(Beginning of Supplied text)

Will AI Age?
Artificial intelligence (AI) has long been celebrated as a transformative force, with tools like chatbots and large language models (LLMs) playing a crucial role in simplifying complex diagnoses, coding solutions, and more.
However, what if AI, much like the human brain, begins to show signs of cognitive decline over time?
A study published in the December 2024 issue of the BMJ suggests that leading AI models, particularly in the medical field, may not be as infallible as once thought.
The research revealed that AI technologies, including LLMs and chatbots, experience cognitive decline similar to human aging.
This finding is particularly relevant as reliance on AI for medical diagnoses grows, driven by its ability to simplify complex medical terminology.
The study evaluated the cognitive abilities of top AI models—ChatGPT versions 4 and 4o, Claude 3.5 'Sonnet' by Anthropic, and Gemini versions 1 and 1.5 by Alphabet—using the Montreal Cognitive Assessment (MoCA) test.
The study said:
"Older large language model versions scored lower than their ‘younger’ versions, as is often the case with human participants, showing cognitive decline seemingly comparable to neurodegenerative processes in the human brain."
MoCA Test Used to Detect Cognitive Impairment
The MoCA test, typically used to identify cognitive impairments and early dementia in older adults, was adapted to assess the performance of LLMs in areas such as attention, memory, language, spatial skills, and executive function.

(End of Supplied text)
(Beginning of Provided data)

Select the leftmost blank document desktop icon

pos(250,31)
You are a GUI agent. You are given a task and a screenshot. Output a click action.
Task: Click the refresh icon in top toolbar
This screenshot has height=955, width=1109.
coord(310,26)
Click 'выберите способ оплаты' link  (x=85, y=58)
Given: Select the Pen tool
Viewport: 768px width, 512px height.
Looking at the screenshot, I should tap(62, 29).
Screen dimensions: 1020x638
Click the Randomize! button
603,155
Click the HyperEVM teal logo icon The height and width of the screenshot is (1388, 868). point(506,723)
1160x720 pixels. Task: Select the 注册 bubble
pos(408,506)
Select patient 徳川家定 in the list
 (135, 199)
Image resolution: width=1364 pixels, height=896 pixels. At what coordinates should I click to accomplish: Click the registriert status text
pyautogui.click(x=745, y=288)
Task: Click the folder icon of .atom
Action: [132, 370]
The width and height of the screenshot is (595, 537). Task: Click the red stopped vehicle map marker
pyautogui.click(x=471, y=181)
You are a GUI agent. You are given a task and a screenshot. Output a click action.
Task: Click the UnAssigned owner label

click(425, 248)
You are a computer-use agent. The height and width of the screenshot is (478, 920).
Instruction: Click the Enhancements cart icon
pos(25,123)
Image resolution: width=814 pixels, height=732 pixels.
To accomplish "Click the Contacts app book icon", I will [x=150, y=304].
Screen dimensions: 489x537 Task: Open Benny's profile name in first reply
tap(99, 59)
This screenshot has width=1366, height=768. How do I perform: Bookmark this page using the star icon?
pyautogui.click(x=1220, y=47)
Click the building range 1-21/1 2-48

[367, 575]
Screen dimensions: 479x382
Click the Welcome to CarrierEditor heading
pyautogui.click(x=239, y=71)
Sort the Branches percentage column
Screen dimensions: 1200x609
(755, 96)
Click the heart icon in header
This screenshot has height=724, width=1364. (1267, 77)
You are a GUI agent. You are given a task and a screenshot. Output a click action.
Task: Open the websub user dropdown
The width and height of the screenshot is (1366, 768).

(End of Provided data)

> Exercise description:
Answer these questions from the text on AI aging:
(a) In which journal issue was the study published?
(b) Which test did the study use to evaluate the AI models?
(c) In which areas was that test adapted to assess the performance of LLMs?

> Answer for this exercise:
(a) The December 2024 issue of the BMJ
(b) The Montreal Cognitive Assessment (MoCA) test
(c) Attention, memory, language, spatial skills, and executive function